Strip away the press releases and a clear pattern emerges across six years of therapeutics dealmaking: the value moved in waves, and each wave left issued grants you can name. The discipline of this desk is to read the deal through the document, so here is the through-line, dated and sourced.
Early in the period, the metabolic wave: tri-agonist and dual-agonist peptide grants, like Sanofi's January 2020 US10538567B2, protected the multi-receptor thesis that now anchors the most valuable franchise in the sector. The lesson then and now is that issued composition-of-matter peptide claims, not platform reputation, are the bankable assets.
Then the editing and delivery waves: foundational CRISPR and method grants from institutions like the Broad and MIT, AAV-capsid platforms, and by 2025 the prime-editing estate exemplified by the Broad's US12281303B2. The recurring deal lesson is that the durable royalty value sits in reusable platform and delivery IP — capsids, formulations, editing methods — whose royalty base compounds across many programs.
The oncology construct waves told the same story in a different idiom: antibody-drug conjugates split their value across antibody, linker, and payload; CAR-T and bispecific constructs split theirs across target-specific binders and reusable formats. In every case, the deal desk question was the same — which layer does this deal actually control, and is it the program-specific layer or the compounding platform layer?
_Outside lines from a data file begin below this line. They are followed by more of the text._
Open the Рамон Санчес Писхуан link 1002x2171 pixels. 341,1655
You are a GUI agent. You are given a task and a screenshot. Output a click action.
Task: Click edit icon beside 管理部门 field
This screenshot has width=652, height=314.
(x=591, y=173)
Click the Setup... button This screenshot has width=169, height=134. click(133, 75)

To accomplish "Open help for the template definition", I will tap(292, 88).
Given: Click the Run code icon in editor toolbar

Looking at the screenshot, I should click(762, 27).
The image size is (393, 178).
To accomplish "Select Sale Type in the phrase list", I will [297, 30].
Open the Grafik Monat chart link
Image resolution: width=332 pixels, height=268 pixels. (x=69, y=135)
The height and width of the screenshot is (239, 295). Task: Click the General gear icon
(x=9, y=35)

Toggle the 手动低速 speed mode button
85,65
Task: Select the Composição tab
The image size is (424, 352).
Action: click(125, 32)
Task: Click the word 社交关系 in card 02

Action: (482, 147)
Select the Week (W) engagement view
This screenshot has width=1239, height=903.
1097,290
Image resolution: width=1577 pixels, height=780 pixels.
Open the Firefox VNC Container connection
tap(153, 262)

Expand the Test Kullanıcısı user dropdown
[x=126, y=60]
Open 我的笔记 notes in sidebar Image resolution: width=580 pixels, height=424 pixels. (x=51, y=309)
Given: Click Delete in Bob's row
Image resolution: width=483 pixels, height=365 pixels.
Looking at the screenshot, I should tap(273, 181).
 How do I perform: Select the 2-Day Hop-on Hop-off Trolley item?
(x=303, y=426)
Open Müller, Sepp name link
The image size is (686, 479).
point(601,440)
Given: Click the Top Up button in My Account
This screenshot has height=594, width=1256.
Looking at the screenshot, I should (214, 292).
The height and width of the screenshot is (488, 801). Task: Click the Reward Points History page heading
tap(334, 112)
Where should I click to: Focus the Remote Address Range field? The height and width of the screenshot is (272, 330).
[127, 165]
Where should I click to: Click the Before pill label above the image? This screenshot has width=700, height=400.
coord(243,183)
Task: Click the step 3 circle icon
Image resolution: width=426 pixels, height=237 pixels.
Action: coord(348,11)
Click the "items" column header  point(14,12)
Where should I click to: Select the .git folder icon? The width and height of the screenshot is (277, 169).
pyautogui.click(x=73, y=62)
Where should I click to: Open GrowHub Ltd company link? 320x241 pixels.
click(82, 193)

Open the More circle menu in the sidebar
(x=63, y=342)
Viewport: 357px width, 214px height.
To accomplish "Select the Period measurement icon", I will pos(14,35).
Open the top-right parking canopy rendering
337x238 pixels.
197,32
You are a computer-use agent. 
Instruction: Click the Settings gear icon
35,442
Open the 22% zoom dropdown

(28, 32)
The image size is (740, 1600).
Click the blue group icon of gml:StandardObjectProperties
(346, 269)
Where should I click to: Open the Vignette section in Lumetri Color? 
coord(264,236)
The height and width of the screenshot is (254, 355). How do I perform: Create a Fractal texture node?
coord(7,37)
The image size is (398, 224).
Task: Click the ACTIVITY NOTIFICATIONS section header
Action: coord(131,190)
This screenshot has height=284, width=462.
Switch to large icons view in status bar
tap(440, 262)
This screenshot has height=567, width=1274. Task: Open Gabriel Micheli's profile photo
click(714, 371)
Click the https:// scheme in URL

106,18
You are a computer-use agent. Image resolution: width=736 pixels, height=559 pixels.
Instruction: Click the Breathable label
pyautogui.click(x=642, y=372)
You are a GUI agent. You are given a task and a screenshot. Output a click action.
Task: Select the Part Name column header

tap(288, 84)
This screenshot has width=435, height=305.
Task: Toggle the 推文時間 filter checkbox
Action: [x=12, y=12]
And the mRNA wave made the platform lesson explicit: the lipid nanoparticle, not the message, is the franchise, with formulation and process grants forming the load-bearing IP behind the modality's deals.
The disciplined conclusion, disclosed not promised: over six years, the deals that aged best were written around reusable delivery and platform IP, and the riskiest were priced on single molecules and press-release pipelines. The patent record, read by issue date, is the most honest map of where therapeutics value actually moved — and it agrees with the deal flow.